[TEXT FOR ANALYSIS Boundary: Start]

This is actually a deeper issue than a simple failure to read all that ‘stuff’ at the start fo the study guide, or in the first handout of the semester. It may also mean that the students don’t get any real idea of how the course is organised. You might think, “what does this matter? They’ll have it sussed by the end of the semester.” But there’s more to it than that. When we learn new things, if we’re to learn them in any meaningful way we need to be able to fit them into some sort of mental scaffolding, or schema. As Nilson says,

learning and storage take place only in the context of a logically organised conceptual framework. Deep processing, as opposed to simple memorisation, necessitates seeing the structure of new knowledge and integrating it into one’s existing structure of prior knowledge.

What’s more,

Our thinking is so dependent on structure that if we don’t have an established, complete logical structure to interpret and explain an observed phenomenon, we will make up connecting pieces or entire theories.

[TEXT FOR ANALYSIS Boundary: End]

EXERCISE AIM:
Answer these questions about the passage on learning and course organization above:
(a) What does the passage say we need to fit new things into if we are to learn them in any meaningful way?
(b) According to Nilson, what does deep processing necessitate?
(c) What will we do if we lack an established, complete logical structure to interpret and explain an observed phenomenon?

[DATA UNDER STUDY Boundary: Start]

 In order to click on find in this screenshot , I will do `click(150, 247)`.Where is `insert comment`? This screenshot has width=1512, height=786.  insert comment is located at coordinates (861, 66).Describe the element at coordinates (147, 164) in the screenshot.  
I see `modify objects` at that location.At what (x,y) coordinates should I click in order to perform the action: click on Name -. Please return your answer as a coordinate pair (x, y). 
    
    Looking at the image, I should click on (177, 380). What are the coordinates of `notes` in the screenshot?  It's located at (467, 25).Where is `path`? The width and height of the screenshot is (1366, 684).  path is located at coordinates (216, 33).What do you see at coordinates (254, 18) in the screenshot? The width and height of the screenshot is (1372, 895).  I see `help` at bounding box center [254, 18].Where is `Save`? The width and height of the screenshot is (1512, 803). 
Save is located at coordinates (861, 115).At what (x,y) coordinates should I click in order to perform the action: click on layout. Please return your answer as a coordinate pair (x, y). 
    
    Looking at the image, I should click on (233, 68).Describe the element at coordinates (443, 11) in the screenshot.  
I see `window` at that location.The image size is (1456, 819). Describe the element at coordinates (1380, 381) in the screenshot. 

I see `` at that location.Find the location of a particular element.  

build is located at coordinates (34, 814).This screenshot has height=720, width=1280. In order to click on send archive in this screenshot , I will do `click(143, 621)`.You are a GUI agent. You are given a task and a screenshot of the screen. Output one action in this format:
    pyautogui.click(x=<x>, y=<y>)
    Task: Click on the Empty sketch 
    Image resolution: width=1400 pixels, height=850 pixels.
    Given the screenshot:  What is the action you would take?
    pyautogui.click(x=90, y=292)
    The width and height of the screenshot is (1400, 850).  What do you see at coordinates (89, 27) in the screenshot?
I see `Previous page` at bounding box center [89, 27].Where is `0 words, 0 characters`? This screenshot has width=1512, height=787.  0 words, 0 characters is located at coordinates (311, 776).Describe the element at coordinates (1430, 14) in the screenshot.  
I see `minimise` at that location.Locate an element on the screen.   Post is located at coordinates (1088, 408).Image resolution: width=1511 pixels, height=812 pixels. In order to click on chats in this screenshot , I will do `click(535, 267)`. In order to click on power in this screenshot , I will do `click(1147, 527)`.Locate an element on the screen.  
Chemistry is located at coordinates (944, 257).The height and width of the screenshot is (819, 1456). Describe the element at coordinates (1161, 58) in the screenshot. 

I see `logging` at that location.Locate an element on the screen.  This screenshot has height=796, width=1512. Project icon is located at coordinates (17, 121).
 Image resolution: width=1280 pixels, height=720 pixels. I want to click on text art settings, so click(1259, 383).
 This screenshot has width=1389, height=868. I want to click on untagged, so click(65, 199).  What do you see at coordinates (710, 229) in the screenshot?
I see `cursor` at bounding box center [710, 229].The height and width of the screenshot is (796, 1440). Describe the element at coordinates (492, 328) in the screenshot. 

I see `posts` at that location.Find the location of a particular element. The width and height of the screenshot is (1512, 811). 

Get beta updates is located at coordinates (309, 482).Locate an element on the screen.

[DATA UNDER STUDY Boundary: End]

ANSWER SECTION:
(a) Some sort of mental scaffolding, or schema.
(b) Seeing the structure of new knowledge and integrating it into one's existing structure of prior knowledge.
(c) We will make up connecting pieces or entire theories.